> _TASK DATA_

□ □ □ □ □ □ □

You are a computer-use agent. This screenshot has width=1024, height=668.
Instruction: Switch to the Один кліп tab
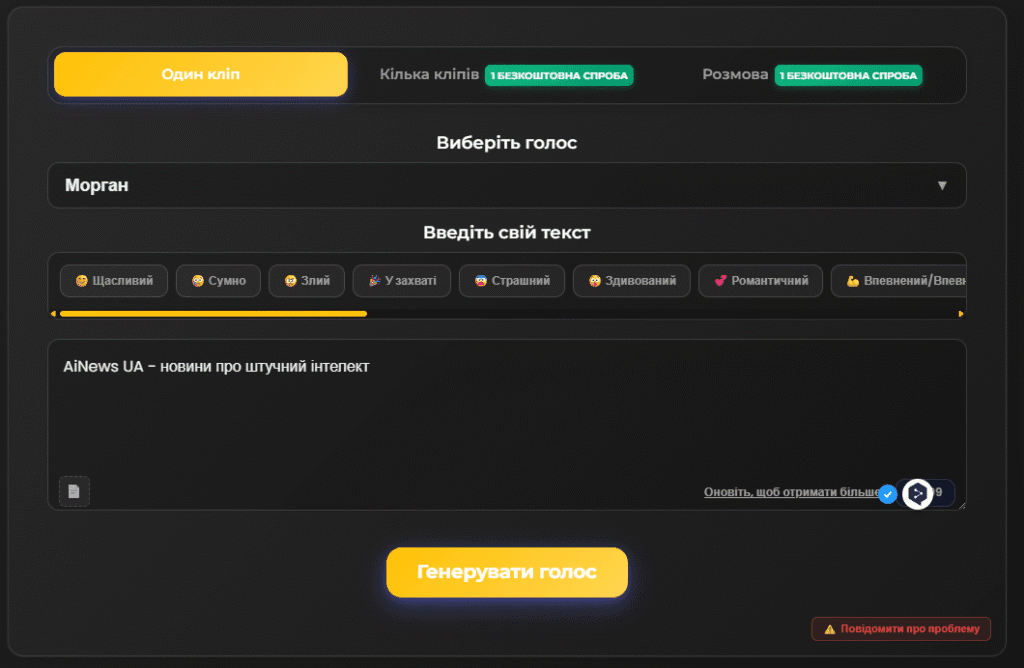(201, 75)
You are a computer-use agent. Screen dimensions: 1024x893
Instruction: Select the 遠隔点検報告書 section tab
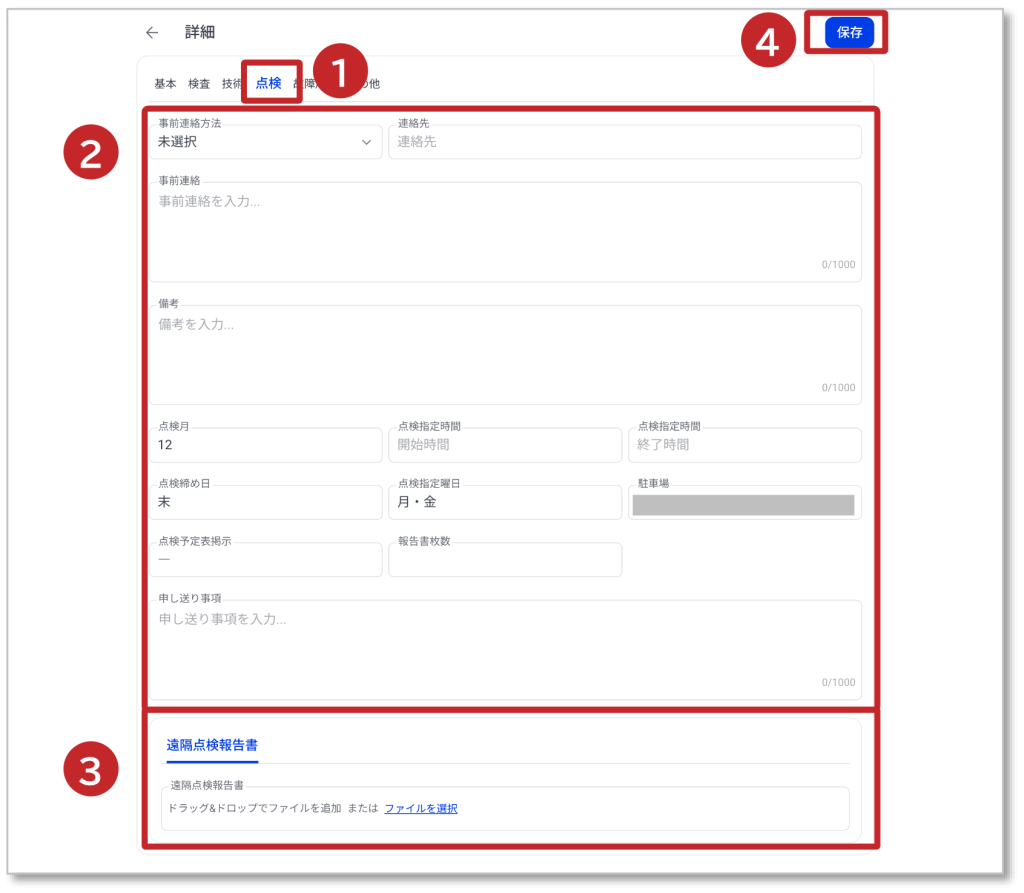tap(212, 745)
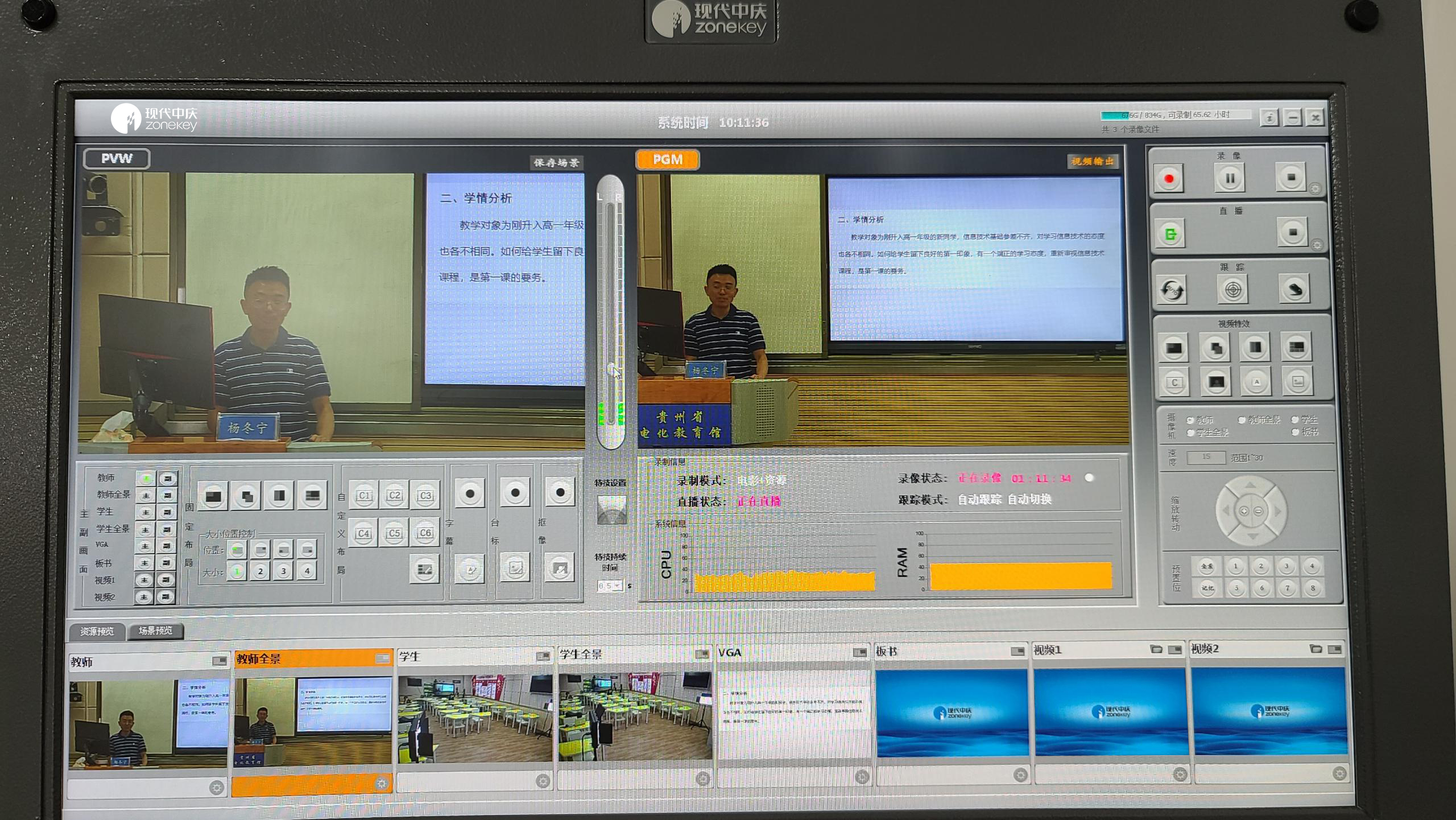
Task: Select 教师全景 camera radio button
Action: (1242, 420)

□ □ □ □ □ □ □

> _STATED GOAL_
Write every line of the records above as a JSON list of strings, one string per line, leaving out blank lines and the pictures.

> _TASK RESPONSE_
[
  "You are a computer-use agent. This screenshot has width=1024, height=668.",
  "Instruction: Switch to the Один кліп tab",
  "(201, 75)",
  "You are a computer-use agent. Screen dimensions: 1024x893",
  "Instruction: Select the 遠隔点検報告書 section tab",
  "tap(212, 745)",
  "Task: Select 教师全景 camera radio button",
  "Action: (1242, 420)"
]